*YOUR INSTRUCTIONS*:
Find the line with "Task: Click the Profile tooltip label". Repeat it and each line after it, exactly, down to the end of the records below.

*DATASET EXTRACT*:
* * * *
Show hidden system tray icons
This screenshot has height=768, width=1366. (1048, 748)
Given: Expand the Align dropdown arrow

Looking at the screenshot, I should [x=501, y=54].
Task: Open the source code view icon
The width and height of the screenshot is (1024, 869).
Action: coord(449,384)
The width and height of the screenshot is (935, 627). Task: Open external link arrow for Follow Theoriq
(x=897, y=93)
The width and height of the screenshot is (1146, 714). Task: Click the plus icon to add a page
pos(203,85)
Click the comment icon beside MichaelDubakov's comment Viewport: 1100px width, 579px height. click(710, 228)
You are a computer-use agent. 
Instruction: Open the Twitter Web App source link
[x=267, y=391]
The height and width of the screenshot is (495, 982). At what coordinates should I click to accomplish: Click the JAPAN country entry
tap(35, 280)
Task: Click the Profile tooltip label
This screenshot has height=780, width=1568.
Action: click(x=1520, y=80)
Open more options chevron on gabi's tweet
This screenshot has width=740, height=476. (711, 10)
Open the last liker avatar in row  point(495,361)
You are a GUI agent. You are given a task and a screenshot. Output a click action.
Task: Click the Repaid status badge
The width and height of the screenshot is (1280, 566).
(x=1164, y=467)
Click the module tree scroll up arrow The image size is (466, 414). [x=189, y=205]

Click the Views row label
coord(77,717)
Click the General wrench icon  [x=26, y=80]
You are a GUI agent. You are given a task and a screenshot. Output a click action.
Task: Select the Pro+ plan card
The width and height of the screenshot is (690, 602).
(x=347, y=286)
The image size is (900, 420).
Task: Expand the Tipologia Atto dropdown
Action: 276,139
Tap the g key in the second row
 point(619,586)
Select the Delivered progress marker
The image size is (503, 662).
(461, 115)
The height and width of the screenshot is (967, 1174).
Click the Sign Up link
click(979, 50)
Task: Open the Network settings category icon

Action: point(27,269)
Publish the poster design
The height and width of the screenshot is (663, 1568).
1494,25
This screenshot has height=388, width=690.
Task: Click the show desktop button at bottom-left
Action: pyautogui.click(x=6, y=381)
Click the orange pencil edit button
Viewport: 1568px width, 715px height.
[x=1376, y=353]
* * * *
*SOLVED EXERCISE*:
Task: Click the Profile tooltip label
This screenshot has height=780, width=1568.
Action: click(x=1520, y=80)
Open more options chevron on gabi's tweet
This screenshot has width=740, height=476. (711, 10)
Open the last liker avatar in row  point(495,361)
You are a GUI agent. You are given a task and a screenshot. Output a click action.
Task: Click the Repaid status badge
The width and height of the screenshot is (1280, 566).
(x=1164, y=467)
Click the module tree scroll up arrow The image size is (466, 414). [x=189, y=205]

Click the Views row label
coord(77,717)
Click the General wrench icon  [x=26, y=80]
You are a GUI agent. You are given a task and a screenshot. Output a click action.
Task: Select the Pro+ plan card
The width and height of the screenshot is (690, 602).
(x=347, y=286)
The image size is (900, 420).
Task: Expand the Tipologia Atto dropdown
Action: 276,139
Tap the g key in the second row
 point(619,586)
Select the Delivered progress marker
The image size is (503, 662).
(461, 115)
The height and width of the screenshot is (967, 1174).
Click the Sign Up link
click(979, 50)
Task: Open the Network settings category icon

Action: point(27,269)
Publish the poster design
The height and width of the screenshot is (663, 1568).
1494,25
This screenshot has height=388, width=690.
Task: Click the show desktop button at bottom-left
Action: pyautogui.click(x=6, y=381)
Click the orange pencil edit button
Viewport: 1568px width, 715px height.
[x=1376, y=353]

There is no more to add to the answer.